GSA Connects 2021 in Portland, Oregon

Paper No. 4-3
Presentation Time: 8:35 AM

RECHARGE EVOLUTION TOOL: ASSIGNING RECHARGE RATES TO LOCATIONS OVER TIME USING EXISTING GIS-BASED DATA AT THE HANFORD SITE


BUDGE, Trevor1, KIDDER, Josh2, PARSLOW, Marna2, SMITH, Kevin1 and TOMUSIAK, Stephanie2, (1)INTERA, Inc., Richland, WA 99354, (2)INTERA, Inc., Boulder, CO 80301

The Recharge Evolution Tool (RET) combines derived recharge rates with the extents and histories of facilities, structures, and waste sites to estimate recharge over time and space. The RET was developed for use at the Hanford Site in southeastern Washington State, a large facility covering approximately 1520 km2, where plutonium was produced. Since 1943, construction, operation, and remediation at the site has resulted in changes to ground surface cover that impact the amount of water that infiltrates to the subsurface. Given the scale of the Hanford Site, the impacts in some areas are dramatic while some areas are left undisturbed. Estimating which areas are impacted and when is the purpose of the RET. The RET is implemented as a relational geospatial database. The RET schema organizes available data at the Hanford Site as location data, recharge estimate, facility disposition, or site-specific evaluation.
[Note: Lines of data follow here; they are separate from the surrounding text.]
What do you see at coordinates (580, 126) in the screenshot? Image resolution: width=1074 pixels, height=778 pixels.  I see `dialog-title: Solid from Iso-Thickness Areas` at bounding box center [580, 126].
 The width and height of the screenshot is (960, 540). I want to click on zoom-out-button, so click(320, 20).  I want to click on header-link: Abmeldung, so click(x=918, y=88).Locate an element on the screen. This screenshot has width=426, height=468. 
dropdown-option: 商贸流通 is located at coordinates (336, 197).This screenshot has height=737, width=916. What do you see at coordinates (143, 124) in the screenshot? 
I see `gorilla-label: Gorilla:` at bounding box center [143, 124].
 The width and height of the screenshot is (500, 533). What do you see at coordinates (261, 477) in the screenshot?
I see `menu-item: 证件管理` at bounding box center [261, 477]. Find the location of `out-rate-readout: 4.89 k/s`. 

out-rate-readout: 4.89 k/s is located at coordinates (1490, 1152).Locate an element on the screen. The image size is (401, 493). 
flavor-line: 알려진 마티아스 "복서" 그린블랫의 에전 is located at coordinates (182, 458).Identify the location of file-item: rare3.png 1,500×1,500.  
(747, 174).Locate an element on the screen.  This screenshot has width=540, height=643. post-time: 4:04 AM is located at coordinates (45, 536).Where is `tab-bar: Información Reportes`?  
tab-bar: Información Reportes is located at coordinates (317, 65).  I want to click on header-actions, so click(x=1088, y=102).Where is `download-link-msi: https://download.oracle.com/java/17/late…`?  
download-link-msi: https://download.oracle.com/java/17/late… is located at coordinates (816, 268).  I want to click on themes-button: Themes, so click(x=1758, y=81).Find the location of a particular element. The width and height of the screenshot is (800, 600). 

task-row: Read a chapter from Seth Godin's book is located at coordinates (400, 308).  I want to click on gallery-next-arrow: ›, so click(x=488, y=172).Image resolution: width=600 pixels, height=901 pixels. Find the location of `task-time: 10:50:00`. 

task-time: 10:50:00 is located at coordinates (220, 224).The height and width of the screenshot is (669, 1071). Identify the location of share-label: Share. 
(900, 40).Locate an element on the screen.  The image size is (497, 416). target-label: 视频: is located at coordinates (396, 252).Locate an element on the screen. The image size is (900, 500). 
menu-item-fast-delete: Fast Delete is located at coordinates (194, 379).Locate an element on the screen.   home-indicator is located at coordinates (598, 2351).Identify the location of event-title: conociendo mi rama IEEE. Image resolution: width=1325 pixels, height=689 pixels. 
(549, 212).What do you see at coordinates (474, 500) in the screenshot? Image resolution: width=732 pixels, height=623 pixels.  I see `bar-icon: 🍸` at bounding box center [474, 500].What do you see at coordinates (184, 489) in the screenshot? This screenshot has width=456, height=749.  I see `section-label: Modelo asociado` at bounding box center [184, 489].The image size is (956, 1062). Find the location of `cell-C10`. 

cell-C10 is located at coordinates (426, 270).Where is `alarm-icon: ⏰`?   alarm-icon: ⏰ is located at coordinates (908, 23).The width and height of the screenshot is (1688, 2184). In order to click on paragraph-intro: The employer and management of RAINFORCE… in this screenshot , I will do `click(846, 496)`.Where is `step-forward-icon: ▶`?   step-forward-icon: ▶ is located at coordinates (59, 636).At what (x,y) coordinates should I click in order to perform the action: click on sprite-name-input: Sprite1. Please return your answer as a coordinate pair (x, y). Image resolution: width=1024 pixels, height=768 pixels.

Once data are formatted to conform to the RET schema, they are ranked for priority based on the source of the data and geoprocessed for assignment of recharge rates. The RET then creates spatio-temporal varying recharge data, stored as geographic information system-based polygons. The tool uses available data for past and planned activities and events to estimate future recharge. By altering the planned future remedial activities listed in the database, the RET provides the means for evaluating impacts of planned remedial activities on expected recharge rates. Also, our implementation of the tool as a relational database facilitates efficient transfer of information between other hydrologic evaluations completed at the Hanford Site.